Questions on plug-ins and the "cin" format in Leopard

Eric Rasmussen

unread,

Nov 8, 2007, 11:25:45 AM11/8/07

to Chinese Mac

Well, updating the Yale site for Leopard turned out to only take a few
hours, since I no longer need to do little intros and guides to the
input methods. But it's not yet uploaded, and won't be for a while,
because of one remaining obstacle:

Plug-in input methods.

This has been changed somewhat in Leopard -- we've already seen what
may be a fairly serious bug possibly related to wrongly assigning the
".cin" extension to a file that should have the ".inputplugin"
extension. My current thinking is that ".inputplugin" is for the Apple
format that used to be converted into a ".dat" file by the Input
Method Plug-in Converter. But I don't know anything about what
constitutes a valid ".cin" format file -- how are they different from
the Apple format? Do they really work in Leopard? Or are there
limitations?

I know ".cin" originated with the Xcin project for X11. I also know
OpenVanilla is designed to use the ".cin" format.

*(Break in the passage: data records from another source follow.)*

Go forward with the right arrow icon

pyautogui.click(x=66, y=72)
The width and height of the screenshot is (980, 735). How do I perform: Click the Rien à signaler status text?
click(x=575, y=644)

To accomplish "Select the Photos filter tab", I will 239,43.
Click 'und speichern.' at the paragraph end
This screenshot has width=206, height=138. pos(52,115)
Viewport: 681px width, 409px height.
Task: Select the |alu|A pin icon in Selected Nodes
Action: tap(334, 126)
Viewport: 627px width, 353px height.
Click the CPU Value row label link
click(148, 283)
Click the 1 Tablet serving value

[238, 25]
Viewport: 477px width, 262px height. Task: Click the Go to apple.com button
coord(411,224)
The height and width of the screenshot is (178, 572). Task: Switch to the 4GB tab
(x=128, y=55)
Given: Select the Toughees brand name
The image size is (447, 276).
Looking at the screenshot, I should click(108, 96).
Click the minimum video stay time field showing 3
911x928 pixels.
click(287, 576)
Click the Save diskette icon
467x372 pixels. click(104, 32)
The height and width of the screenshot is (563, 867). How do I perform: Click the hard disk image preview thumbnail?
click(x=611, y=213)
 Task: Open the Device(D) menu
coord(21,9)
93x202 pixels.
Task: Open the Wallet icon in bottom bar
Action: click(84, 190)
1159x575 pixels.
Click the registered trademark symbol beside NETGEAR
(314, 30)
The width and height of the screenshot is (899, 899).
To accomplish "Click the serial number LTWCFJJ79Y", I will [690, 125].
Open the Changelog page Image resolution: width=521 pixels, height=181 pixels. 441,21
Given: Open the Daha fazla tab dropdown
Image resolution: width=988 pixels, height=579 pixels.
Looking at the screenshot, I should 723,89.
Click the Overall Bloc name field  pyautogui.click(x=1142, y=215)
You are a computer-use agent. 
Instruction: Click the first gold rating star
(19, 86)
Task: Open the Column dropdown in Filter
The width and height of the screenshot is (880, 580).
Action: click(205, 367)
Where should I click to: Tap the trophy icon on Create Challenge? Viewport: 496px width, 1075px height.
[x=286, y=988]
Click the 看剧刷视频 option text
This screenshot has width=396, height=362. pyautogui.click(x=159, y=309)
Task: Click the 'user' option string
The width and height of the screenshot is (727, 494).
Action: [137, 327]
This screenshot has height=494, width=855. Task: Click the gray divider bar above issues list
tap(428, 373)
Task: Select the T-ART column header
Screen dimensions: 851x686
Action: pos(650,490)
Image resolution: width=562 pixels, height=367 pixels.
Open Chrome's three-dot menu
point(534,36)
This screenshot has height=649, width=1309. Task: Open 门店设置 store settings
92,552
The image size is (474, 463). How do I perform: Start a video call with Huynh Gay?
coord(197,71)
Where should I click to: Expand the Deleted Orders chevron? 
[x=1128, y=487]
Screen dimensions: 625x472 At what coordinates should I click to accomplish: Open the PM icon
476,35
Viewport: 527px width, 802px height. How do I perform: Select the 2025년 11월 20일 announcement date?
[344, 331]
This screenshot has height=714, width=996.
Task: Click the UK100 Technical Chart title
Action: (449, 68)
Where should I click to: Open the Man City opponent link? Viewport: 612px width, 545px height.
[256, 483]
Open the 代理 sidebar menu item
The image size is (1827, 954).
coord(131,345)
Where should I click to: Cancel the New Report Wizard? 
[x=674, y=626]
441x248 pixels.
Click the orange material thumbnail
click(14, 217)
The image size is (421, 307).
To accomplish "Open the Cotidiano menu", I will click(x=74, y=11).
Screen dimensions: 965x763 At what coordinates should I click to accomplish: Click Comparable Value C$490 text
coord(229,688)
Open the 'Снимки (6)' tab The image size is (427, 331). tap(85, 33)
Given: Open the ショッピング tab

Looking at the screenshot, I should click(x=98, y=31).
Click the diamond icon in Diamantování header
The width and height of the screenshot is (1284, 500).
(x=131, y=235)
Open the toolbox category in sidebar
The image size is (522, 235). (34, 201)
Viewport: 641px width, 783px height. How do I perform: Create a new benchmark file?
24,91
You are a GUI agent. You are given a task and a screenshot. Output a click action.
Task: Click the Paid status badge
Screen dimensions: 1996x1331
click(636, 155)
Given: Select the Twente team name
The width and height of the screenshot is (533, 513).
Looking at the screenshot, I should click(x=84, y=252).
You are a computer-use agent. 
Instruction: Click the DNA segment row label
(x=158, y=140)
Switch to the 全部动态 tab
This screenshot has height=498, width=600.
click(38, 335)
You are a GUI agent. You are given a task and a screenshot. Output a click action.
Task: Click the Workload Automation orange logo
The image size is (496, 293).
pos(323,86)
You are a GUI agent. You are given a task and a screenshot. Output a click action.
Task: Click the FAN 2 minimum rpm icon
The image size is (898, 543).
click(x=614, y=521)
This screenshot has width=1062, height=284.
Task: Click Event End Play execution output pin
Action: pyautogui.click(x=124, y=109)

Also, I'm moving OpenVanilla to its own section on the input methods
page. It doesn't quite fit in with the other input methods, since it
is a framework. I may put it in a new section called "Plug-in
Frameworks", containing OV and the Apple plug-in mechanism. Does that
make sense?

Anyhow, any advice, wisdom, and/or links to information about the
".cin" format, OV, and the like would be most welcome!

Eric

Lukhnos D. Liu

unread,

Nov 9, 2007, 12:25:00 PM11/9/07

to Chinese Mac

On Nov 9, 12:25 am, Eric Rasmussen <keras...@mac.com> wrote:
> This has been changed somewhat in Leopard -- we've already seen what
> may be a fairly serious bug possibly related to wrongly assigning the
> ".cin" extension to a file that should have the ".inputplugin"
> extension. My current thinking is that ".inputplugin" is for the Apple
> format that used to be converted into a ".dat" file by the Input
> Method Plug-in Converter. But I don't know anything about what
> constitutes a valid ".cin" format file -- how are they different from
> the Apple format? Do they really work in Leopard? Or are there
> limitations?

I'll begin with some history that I know.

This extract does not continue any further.